Doctors take the lead in development of safety package
GLADSTONE'S emergency doctors are at the forefront of making their workplace safer for their hospital colleagues state-wide.
Clinical director Dr Dilip Kumar and staff specialist Dr Jacob O'Gorman have developed a "standardised and safe intubation package”.
Tracheal intubation is the process of inserting a tube through the patient's mouth and in to the airway.
Dr O'Gorman said it was used primarily to protect a patient's airway during emergency treatment.
"Correctly performing intubation can be a risky procedure and difficult for staff to do consistently and correctly during potentially frantic periods in the emergency department.”
The pathway will be available for all staff and will be used as a "checklist” to reinforce their clinical skills that are practised during training courses.
The idea for the safety package was pitched at a conference in Brisbane last month and has been selected as part of a suite of initiatives to be rolled out across Queensland.
Executive director for Gladstone-Banana Sandy Munro is proud of the work being done by the team at Gladstone Hospital.
"We have a dynamic team of dedicated clinicians, and this is reinforced by the fact that Dr Kumar and Dr O'Gorman have come up with an intubation pathway that will be rolled out across the state,” Ms Munro said.

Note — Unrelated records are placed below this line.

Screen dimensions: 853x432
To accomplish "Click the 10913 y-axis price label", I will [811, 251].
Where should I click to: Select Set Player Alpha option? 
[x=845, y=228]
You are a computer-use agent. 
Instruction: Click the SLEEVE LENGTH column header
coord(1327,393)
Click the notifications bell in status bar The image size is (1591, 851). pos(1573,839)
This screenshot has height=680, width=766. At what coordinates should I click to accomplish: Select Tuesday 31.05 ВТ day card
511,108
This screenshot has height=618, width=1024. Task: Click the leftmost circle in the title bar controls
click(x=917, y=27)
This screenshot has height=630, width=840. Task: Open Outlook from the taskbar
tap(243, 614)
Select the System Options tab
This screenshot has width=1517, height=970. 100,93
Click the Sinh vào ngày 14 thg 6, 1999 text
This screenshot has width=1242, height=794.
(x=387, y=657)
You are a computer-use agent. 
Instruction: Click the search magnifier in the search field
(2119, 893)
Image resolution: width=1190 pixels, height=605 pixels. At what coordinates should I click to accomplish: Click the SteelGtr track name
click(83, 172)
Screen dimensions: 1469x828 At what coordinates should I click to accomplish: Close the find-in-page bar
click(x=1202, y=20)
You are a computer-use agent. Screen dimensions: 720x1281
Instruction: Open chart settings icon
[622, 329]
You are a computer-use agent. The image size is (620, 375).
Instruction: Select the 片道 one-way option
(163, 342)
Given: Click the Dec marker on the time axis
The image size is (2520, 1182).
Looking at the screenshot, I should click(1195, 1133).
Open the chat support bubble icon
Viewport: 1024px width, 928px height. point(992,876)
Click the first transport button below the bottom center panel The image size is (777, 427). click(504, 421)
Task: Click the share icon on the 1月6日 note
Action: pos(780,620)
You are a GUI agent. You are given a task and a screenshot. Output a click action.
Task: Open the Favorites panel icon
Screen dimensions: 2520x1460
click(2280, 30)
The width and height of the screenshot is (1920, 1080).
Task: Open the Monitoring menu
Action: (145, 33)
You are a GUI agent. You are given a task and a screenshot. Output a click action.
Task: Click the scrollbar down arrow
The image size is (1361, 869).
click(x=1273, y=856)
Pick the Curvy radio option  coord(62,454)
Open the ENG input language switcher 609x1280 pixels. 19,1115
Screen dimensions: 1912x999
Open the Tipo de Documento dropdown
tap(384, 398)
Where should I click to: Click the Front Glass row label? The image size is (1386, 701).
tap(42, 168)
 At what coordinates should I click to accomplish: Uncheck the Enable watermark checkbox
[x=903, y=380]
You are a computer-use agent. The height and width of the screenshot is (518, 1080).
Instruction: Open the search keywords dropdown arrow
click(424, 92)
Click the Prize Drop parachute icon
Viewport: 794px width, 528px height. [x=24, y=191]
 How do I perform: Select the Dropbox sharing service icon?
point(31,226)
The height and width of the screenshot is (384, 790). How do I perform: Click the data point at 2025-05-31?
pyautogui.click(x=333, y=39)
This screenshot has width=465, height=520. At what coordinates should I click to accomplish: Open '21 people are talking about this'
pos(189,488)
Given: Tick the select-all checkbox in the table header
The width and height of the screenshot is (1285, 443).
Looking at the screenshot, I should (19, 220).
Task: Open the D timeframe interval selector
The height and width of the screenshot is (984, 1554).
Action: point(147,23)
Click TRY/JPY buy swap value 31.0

"I'm so proud that our staff not only do a great job of treating our patients, but also continue to search for better ways of getting the best results they can.”
According to recent Queensland Health statistics, there were 2721 patients presented to Gladstone emergency department last month.
Out of those patients, 91 per cent were treated within the clinically recommended time.
Category 1 patients, which are classified as seriously unwell or injured, were seen on time.
In addition, the average wait time for all patients was eight minutes.
The hospital's new $42 million emergency department is under construction and on track for completion by mid-2020.